==== TASK INPUTS ====

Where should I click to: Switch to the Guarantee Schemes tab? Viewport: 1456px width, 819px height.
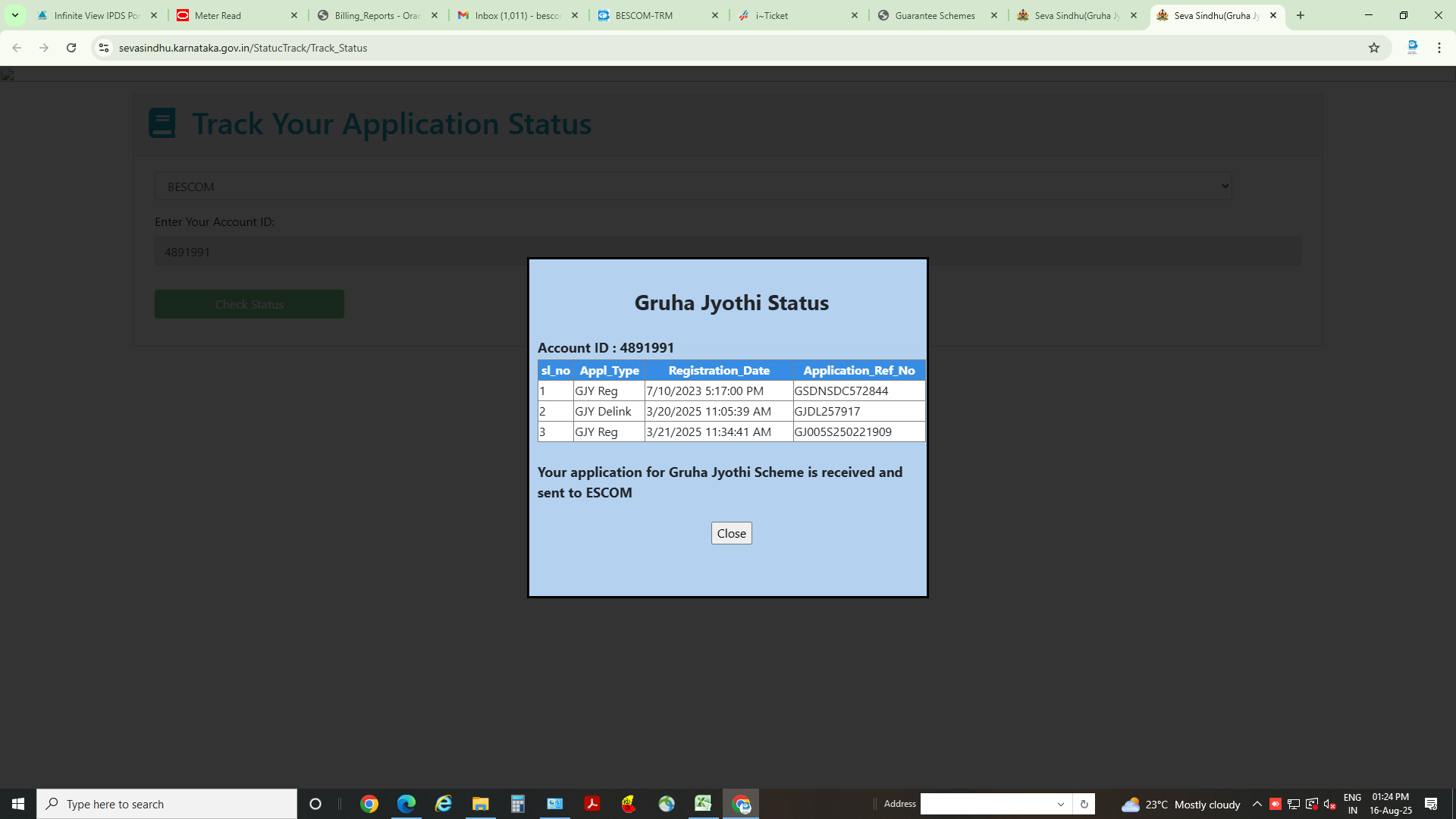934,15
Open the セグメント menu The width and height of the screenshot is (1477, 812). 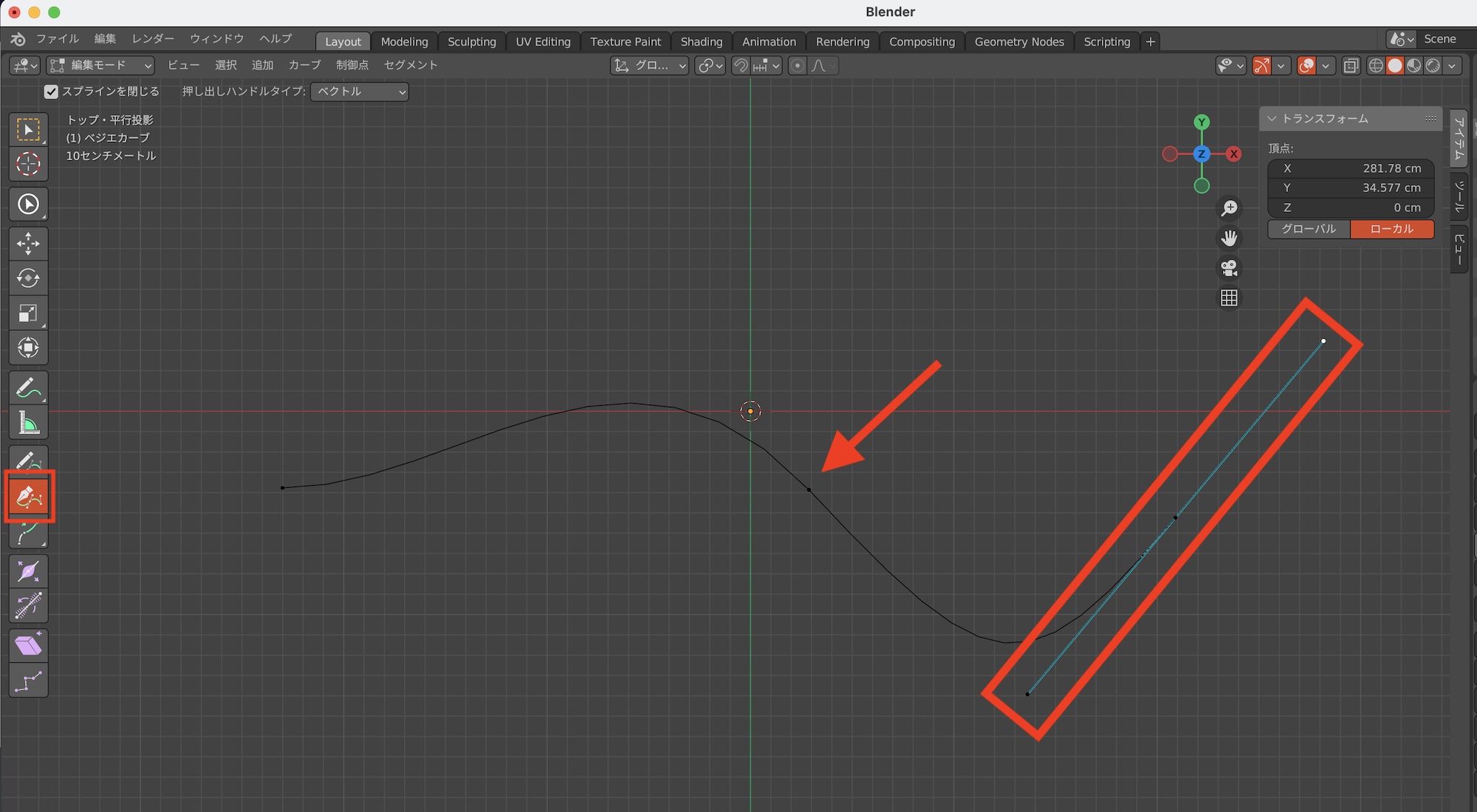pyautogui.click(x=411, y=65)
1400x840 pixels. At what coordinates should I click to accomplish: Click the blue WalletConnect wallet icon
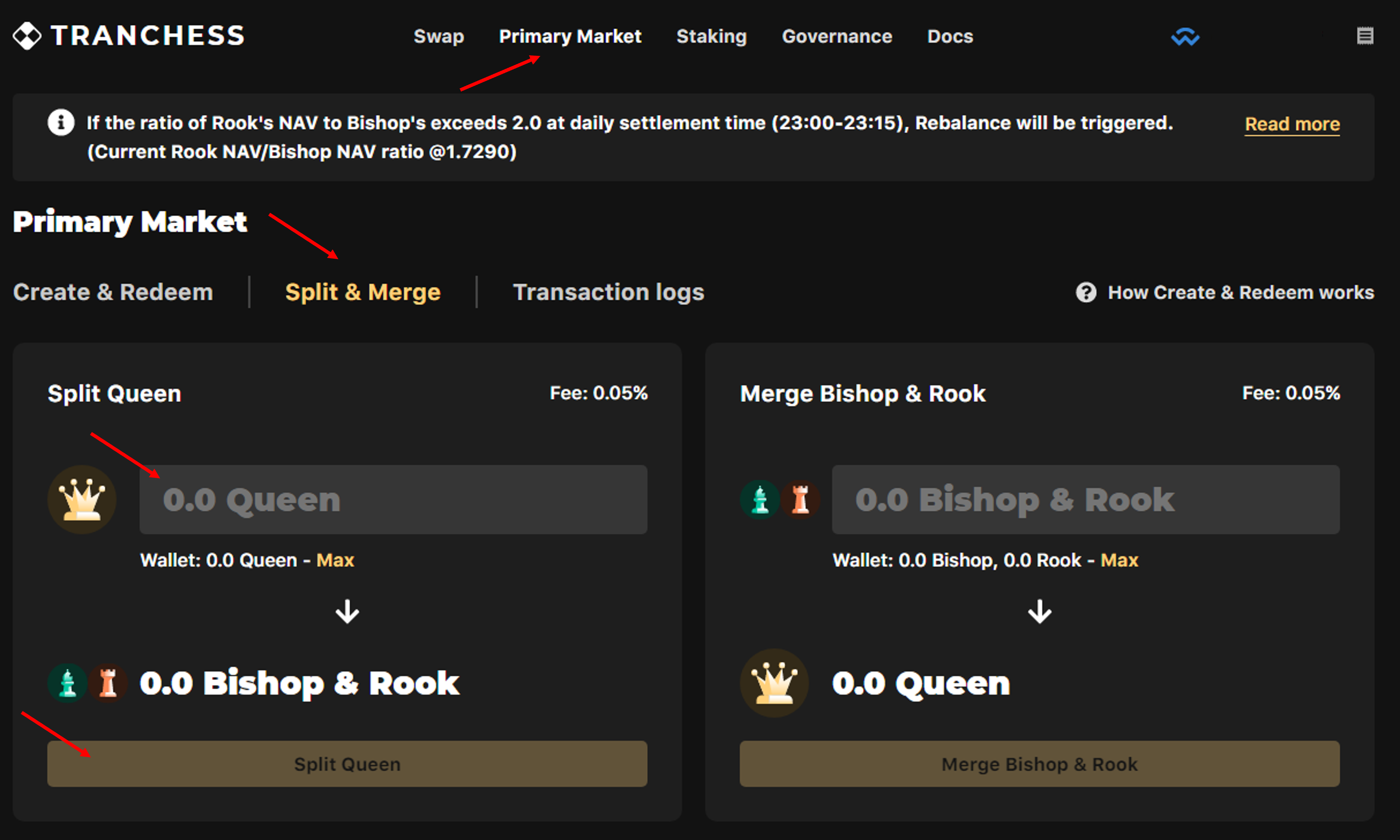coord(1185,37)
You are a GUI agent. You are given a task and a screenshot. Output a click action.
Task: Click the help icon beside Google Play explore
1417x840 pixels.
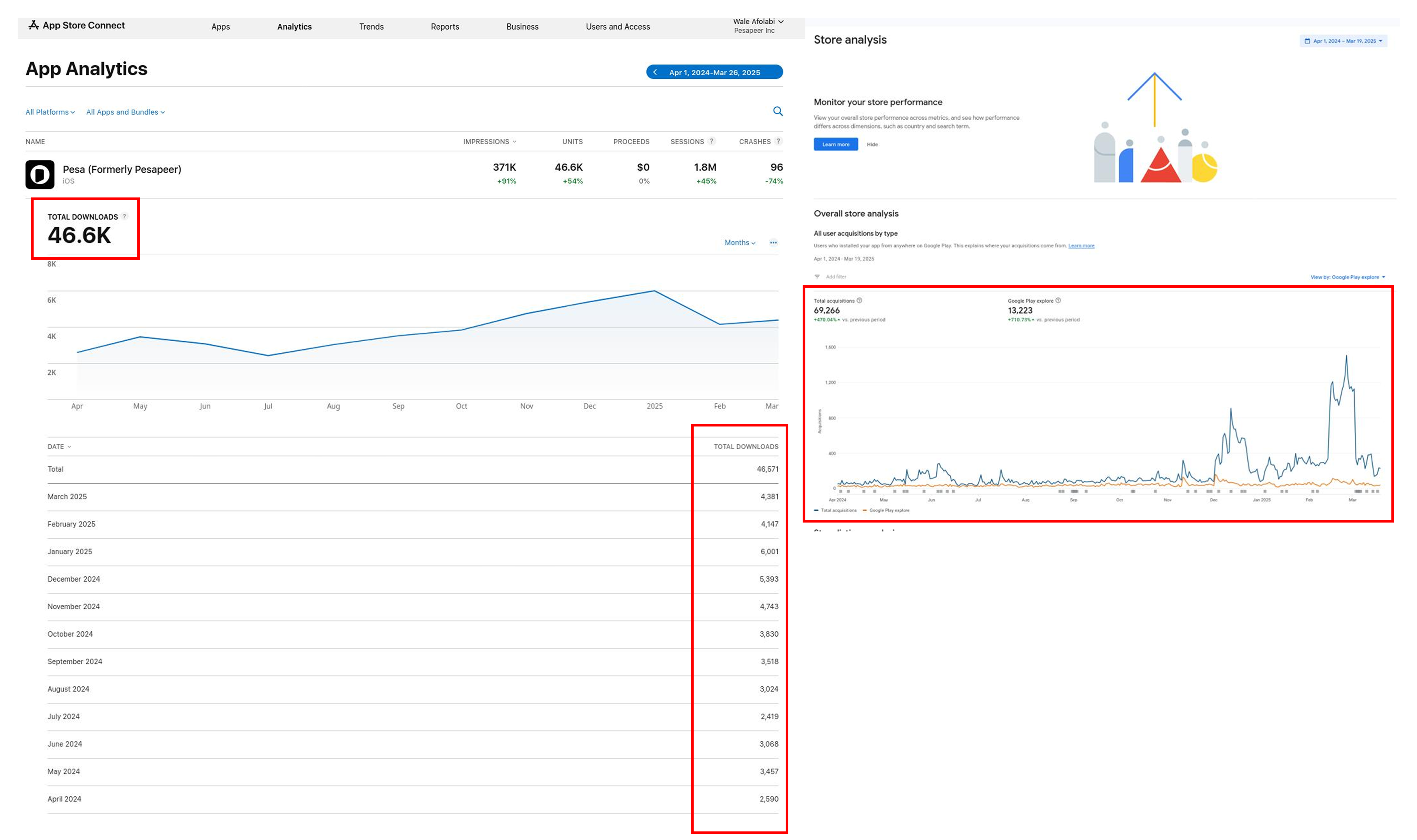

====

TASK REQUIREMENTS:
Word for word, output the lines from the line bearing "You are a GUI" through the end of the records above, and only those, without the pictures.

SOLUTION TO THIS TASK:
You are a GUI agent. You are given a task and a screenshot. Output a click action.
Task: Click the help icon beside Google Play explore
1417x840 pixels.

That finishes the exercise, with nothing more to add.